Findings from the phase 3 ELDERCARE-AF found no influence of age on the effect of edoxaban on stroke or systemic embolism, but it was unclear whether the effects remained consistent in extremely older patients, such as those 90 years or older.

This analysis was conducted from August 2016 to December 2019, wherein patients with AF aged ≥80 years who were not considered candidates for standard-dose oral anticoagulants (OACs) were included.

Patients were considered ineligible for OACs for reasons including low creatinine clearance (15 - 30 mL per minute), history of bleeding from a critical area/organ or gastrointestinal bleeding, low body weight (≤45 kg), continuous use of nonsteroidal anti-inflammatory drugs, or concomitant use of antiplatelet drugs.

Eligible patients were recruited randomly from 164 hospitals in Japan and randomly assigned 1:1 to edoxaban or placebo. A total of 984 patients were randomly assigned, with 492 patients in the edoxaban group and 492 patients in the placebo group. Data show the mean age was 82.2 years in the 80 - 84 year age group, 86.8 years in the 85 - 89 year age group, and 92.3 years in the 90 years or older age group.

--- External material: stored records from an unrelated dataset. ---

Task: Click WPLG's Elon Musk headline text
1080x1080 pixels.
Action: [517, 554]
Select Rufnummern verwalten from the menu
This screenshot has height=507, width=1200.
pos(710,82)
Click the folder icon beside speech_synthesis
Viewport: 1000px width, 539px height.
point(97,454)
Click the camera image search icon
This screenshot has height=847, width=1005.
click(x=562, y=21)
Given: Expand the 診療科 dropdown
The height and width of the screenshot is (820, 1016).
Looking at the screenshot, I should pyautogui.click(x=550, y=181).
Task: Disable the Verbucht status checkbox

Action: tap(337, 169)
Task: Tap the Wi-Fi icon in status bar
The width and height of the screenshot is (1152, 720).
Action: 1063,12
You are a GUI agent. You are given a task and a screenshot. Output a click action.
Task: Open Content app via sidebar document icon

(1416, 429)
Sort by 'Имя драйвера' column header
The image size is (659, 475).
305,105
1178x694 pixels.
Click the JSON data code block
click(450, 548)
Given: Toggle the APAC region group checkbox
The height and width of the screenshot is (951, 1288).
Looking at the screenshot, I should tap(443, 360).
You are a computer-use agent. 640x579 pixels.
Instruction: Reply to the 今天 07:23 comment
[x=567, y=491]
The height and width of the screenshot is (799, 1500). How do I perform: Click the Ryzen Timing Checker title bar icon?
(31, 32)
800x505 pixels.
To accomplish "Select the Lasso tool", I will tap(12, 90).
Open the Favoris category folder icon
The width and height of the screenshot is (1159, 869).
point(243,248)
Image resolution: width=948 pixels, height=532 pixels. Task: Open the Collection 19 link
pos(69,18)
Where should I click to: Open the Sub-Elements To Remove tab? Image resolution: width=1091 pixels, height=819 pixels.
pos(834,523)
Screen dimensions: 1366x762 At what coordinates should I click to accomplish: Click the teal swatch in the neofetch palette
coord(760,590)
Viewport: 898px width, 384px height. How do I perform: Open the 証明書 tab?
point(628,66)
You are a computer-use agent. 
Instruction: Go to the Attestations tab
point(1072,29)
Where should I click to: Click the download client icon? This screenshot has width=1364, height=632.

Within the placebo group, the estimated event rates for stroke or systemic embolism increased with age. The rates were 3.9% per patient-year in the group aged 80 - 84 years (n = 181), 7.3% per patient-year in the group aged 85 to 89 years (n = 184), and 10.1% per patient-year in the group aged 90 years or older (n = 127).

Investigators observed a 15-mg dose of edoxaban had consistent reductions in event rates for stroke or systemic embolism, with no interaction for age (80 - 84 years, hazard ratio [HR], 0.41; 95% CI, 0.13 - 1.31, P = .13; 85 - 89 years, HR, 0.42; 95% CI, 0.17 - 0.99, P = .05; ≥90 years, HR, 0.23; 95% CI, 0.08 - 0.68; P = .008; interaction P = .65).

Further, in the edoxaban group, major bleeding occurred in 5 of 173 patients (2.2% per patient-year) in the group aged 80 to 84 years, 5 of 190 patients (2.2% per patient-year) in the group aged 85 to 89 years, and 10 of 129 patients (6.5% per patient-year) in the group ≥90 years.

No interaction for age was observed in the incidence of major bleeding (80 - 84 years, HR, 5.27; 95% CI, 0.61 - 45.36, P = .13; 85 - 89 years, HR, 0.74; 95% CI, 0.24 - 2.33, P = .61; ≥90 years, HR, 3.02; 95% CI, 0.82 - 11.21, P = .10; interaction P = .15).

In both the placebo and edoxaban groups, the incidence of all-cause death increased with age, with no difference between the edoxaban and placebo groups in all age subgroups.

The study, “Effect of 15-mg Edoxaban on Clinical Outcomes in 3 Age Strata in Older Patients With Atrial Fibrillation: A Prespecified Subanalysis of the ELDERCARE–AF Randomized Clinical Trial,” was published in JAMA Cardiology.